* Required action *
Find "Choose the Korean kr keyboard layout" in the entries below; copy that line through the last, exactly, with no pictures.

* Stored records *
- - - - - - -

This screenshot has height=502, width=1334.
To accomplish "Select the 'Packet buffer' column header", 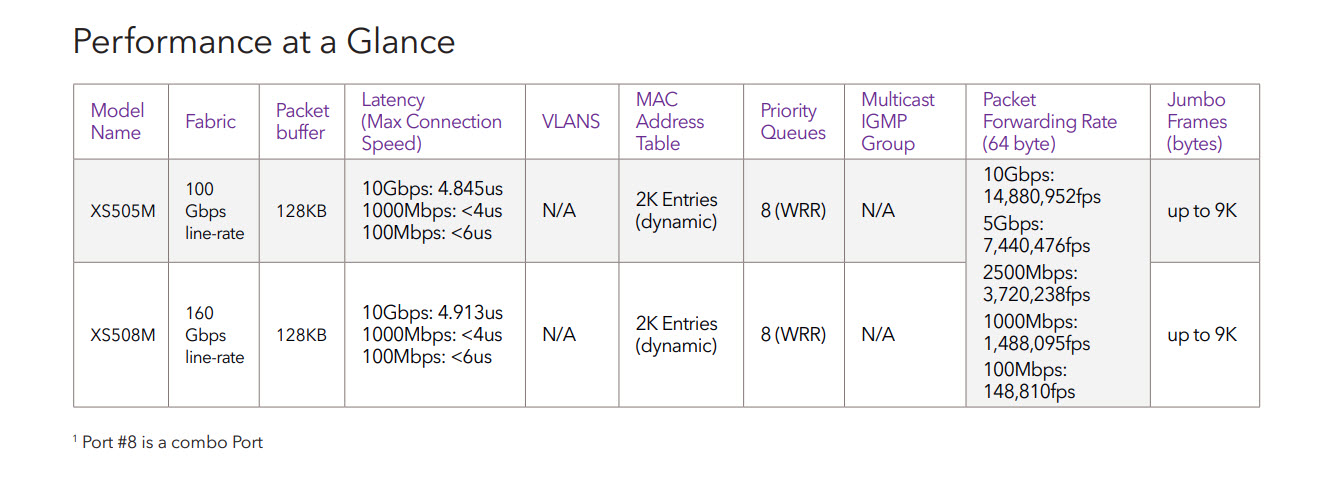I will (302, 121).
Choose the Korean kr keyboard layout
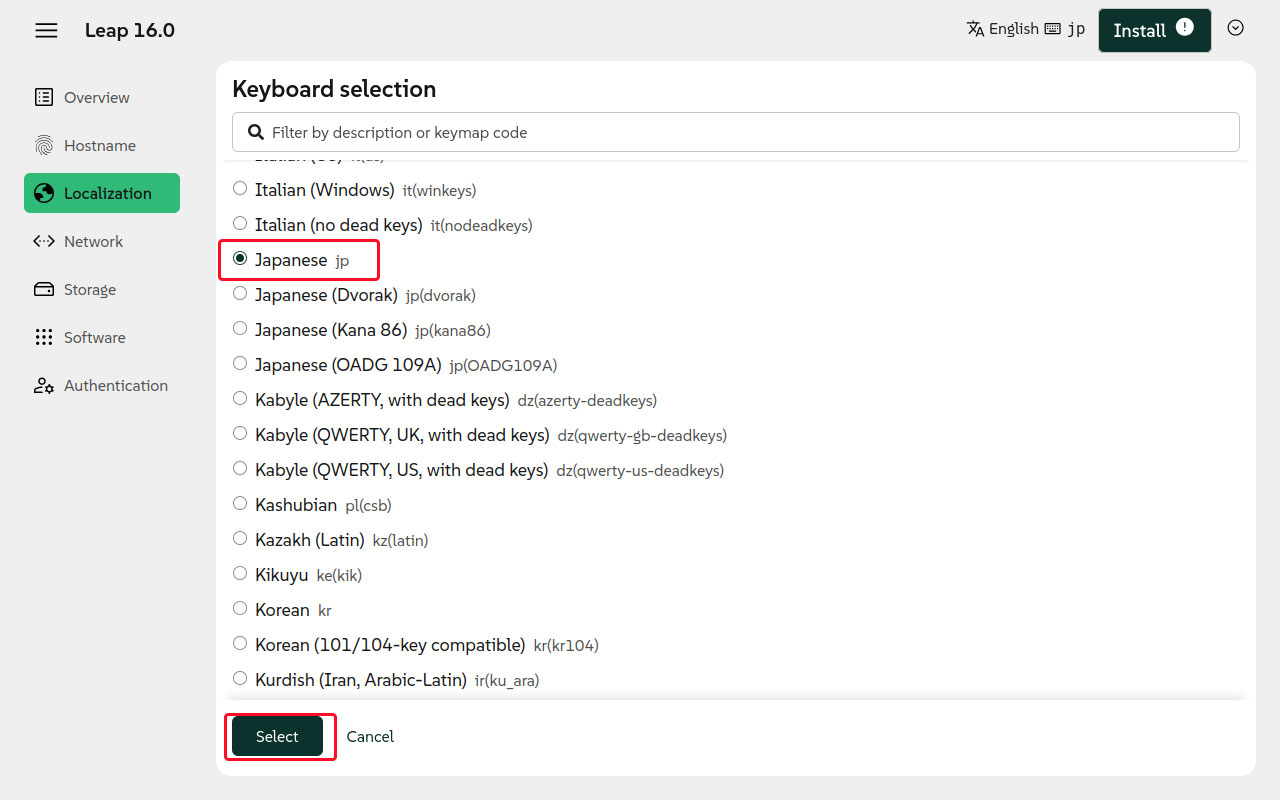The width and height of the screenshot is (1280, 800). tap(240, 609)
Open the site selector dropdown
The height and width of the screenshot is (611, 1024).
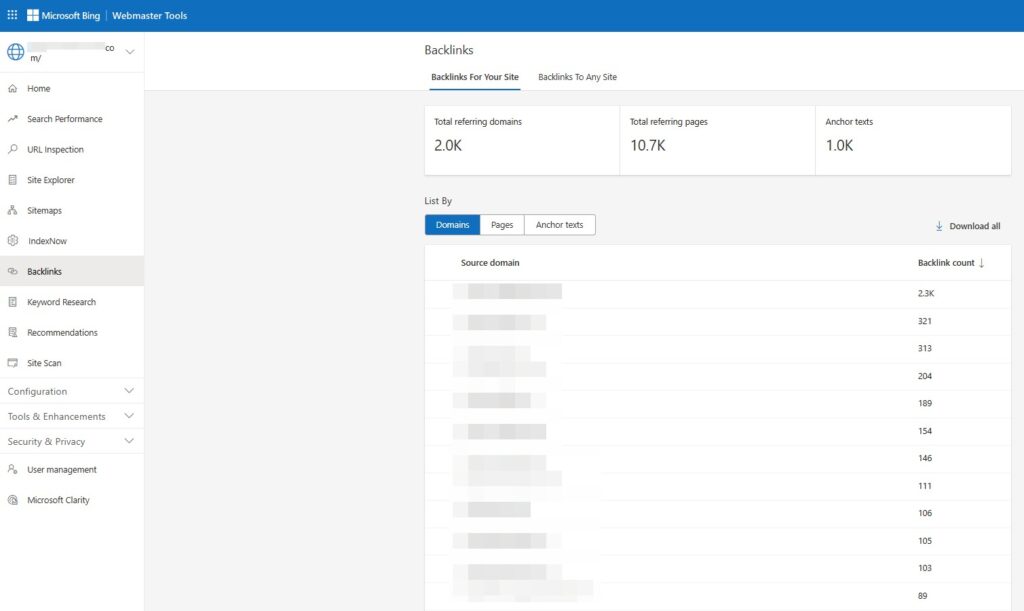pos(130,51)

- - - - - - -

* Written reply *
Choose the Korean kr keyboard layout
The width and height of the screenshot is (1280, 800). tap(240, 609)
Open the site selector dropdown
The height and width of the screenshot is (611, 1024).
pos(130,51)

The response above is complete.